Stored records
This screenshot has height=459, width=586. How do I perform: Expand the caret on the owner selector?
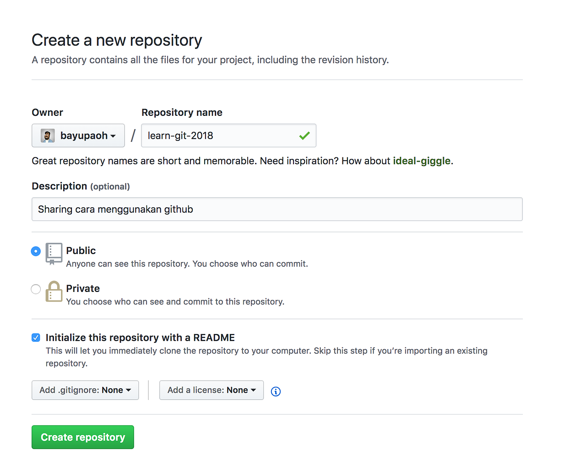coord(114,135)
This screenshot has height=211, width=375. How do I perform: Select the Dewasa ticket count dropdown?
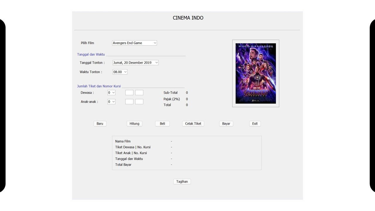[x=111, y=93]
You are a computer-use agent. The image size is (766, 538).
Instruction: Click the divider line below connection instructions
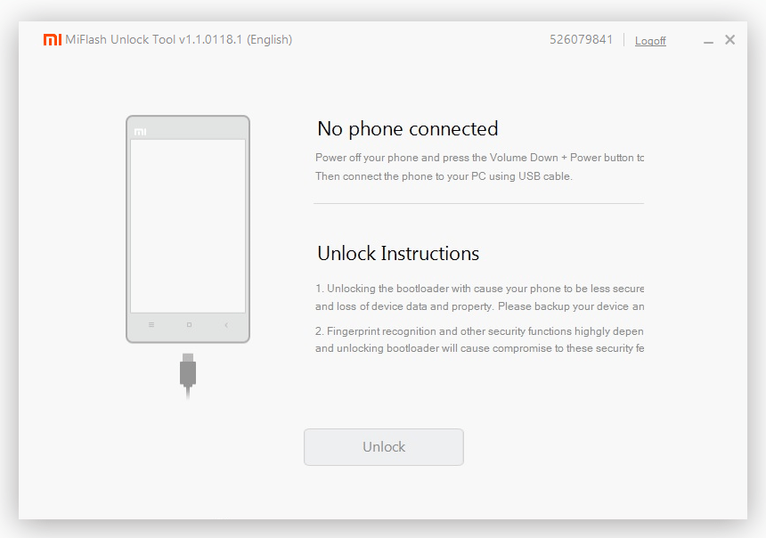(479, 203)
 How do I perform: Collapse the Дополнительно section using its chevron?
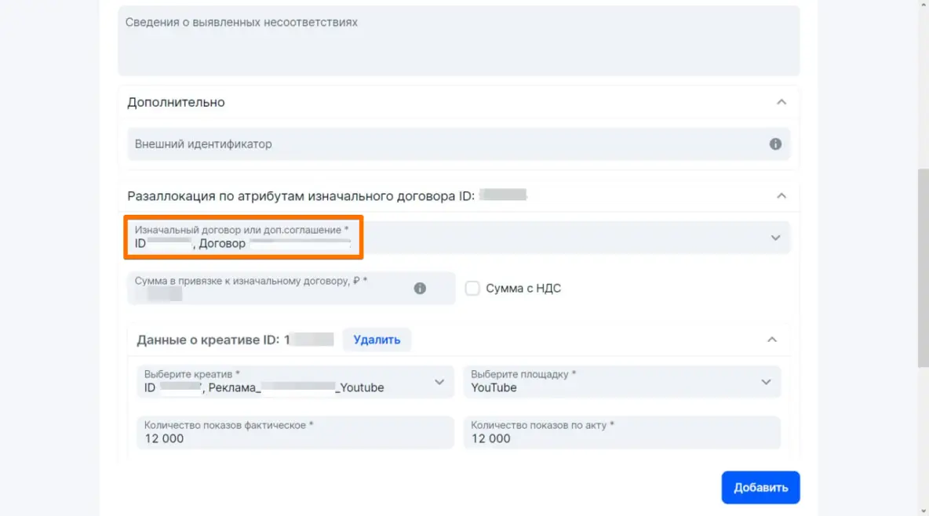(x=781, y=102)
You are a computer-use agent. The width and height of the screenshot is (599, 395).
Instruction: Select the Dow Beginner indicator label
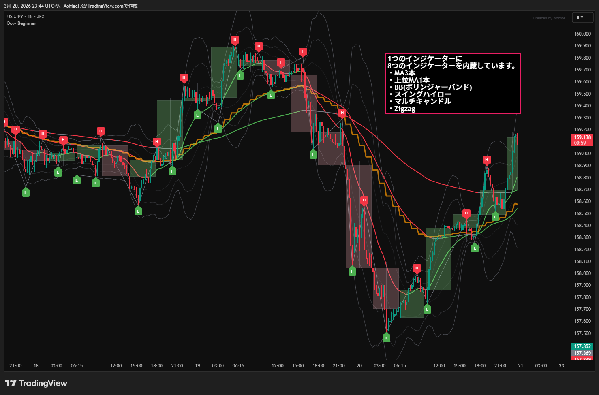[x=22, y=23]
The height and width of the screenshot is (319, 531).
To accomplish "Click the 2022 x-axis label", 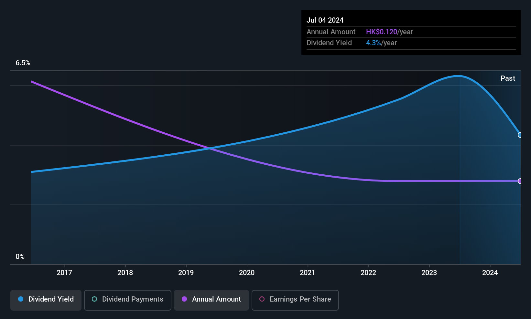I will (368, 273).
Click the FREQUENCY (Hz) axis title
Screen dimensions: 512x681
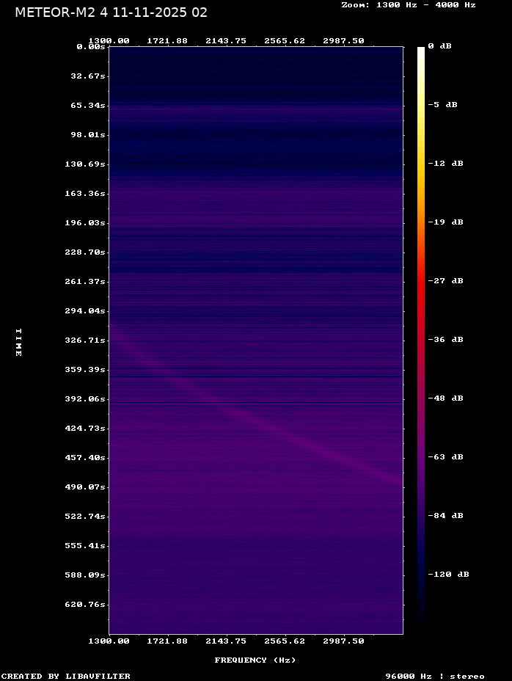[255, 660]
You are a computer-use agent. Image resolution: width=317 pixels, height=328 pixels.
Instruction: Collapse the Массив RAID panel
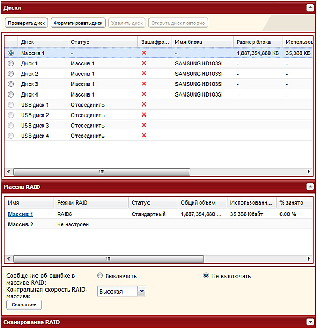[x=310, y=187]
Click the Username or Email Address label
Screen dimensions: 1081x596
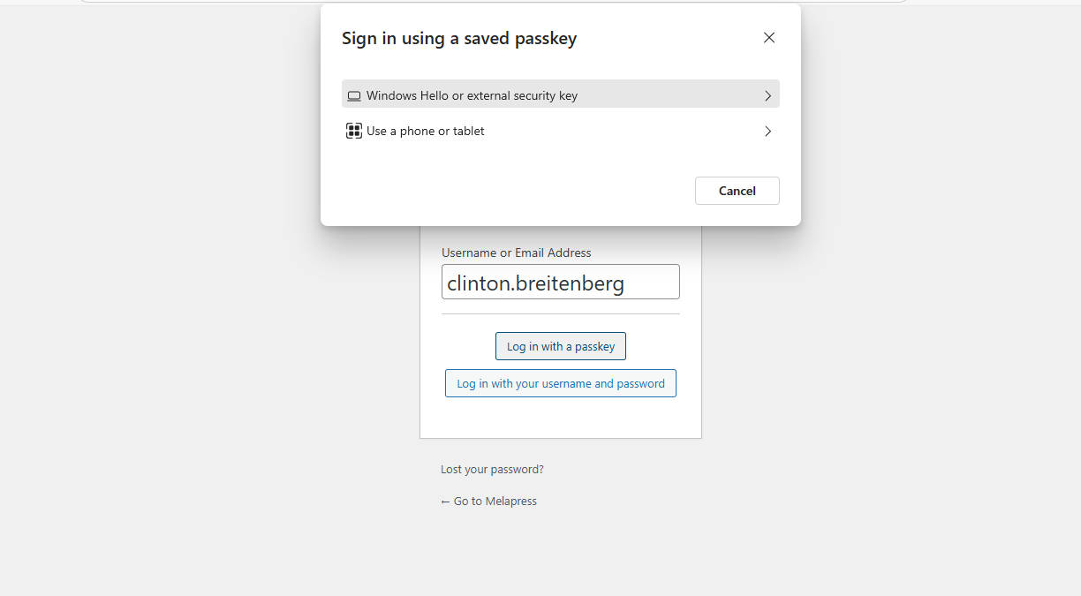(x=517, y=253)
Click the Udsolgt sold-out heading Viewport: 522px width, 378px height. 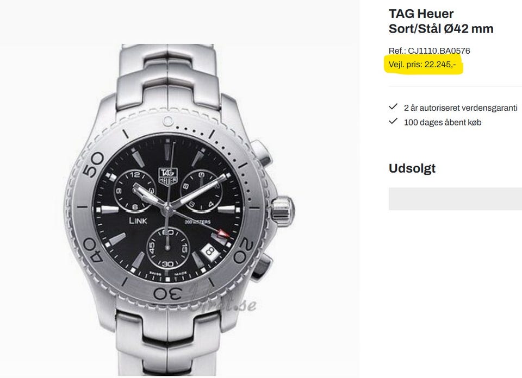pyautogui.click(x=412, y=168)
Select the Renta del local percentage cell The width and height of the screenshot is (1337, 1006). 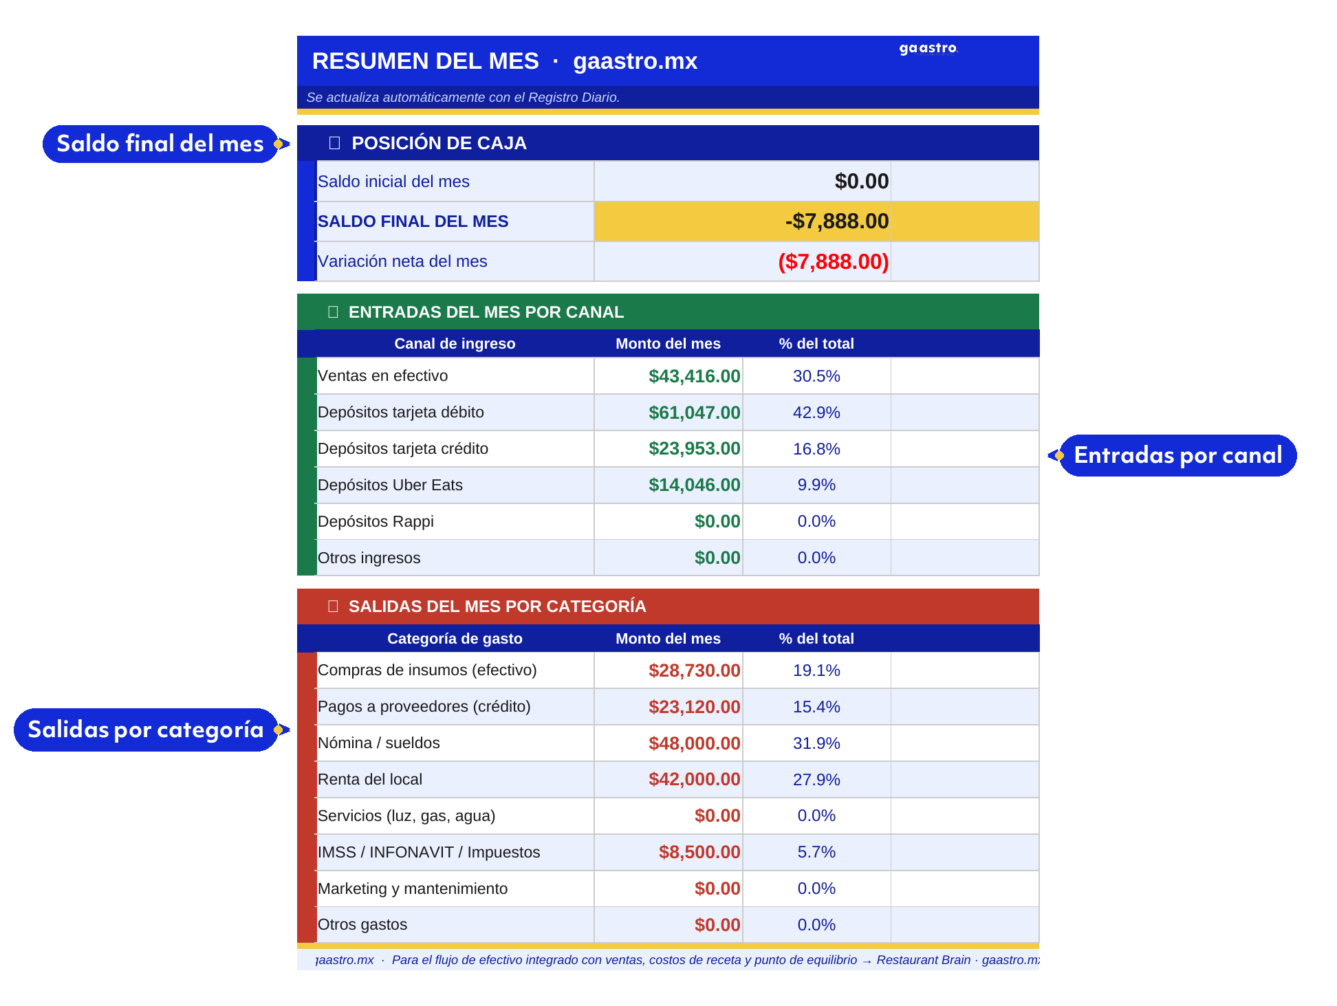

EXERCISE GOAL >> What is needed is an exact copy of the lines above, from the one holding "You are a computer-use agent. The image" down to the one holding "You are a computer-use agent. The width", with those two included and the pictures left out.

SOLUTION TO THIS PROBLEM >>
You are a computer-use agent. The image size is (766, 538).
Instruction: Click the divider line below connection instructions
(479, 203)
 How do I perform: Collapse the Дополнительно section using its chevron?
(x=781, y=102)
You are a computer-use agent. The width and height of the screenshot is (599, 395).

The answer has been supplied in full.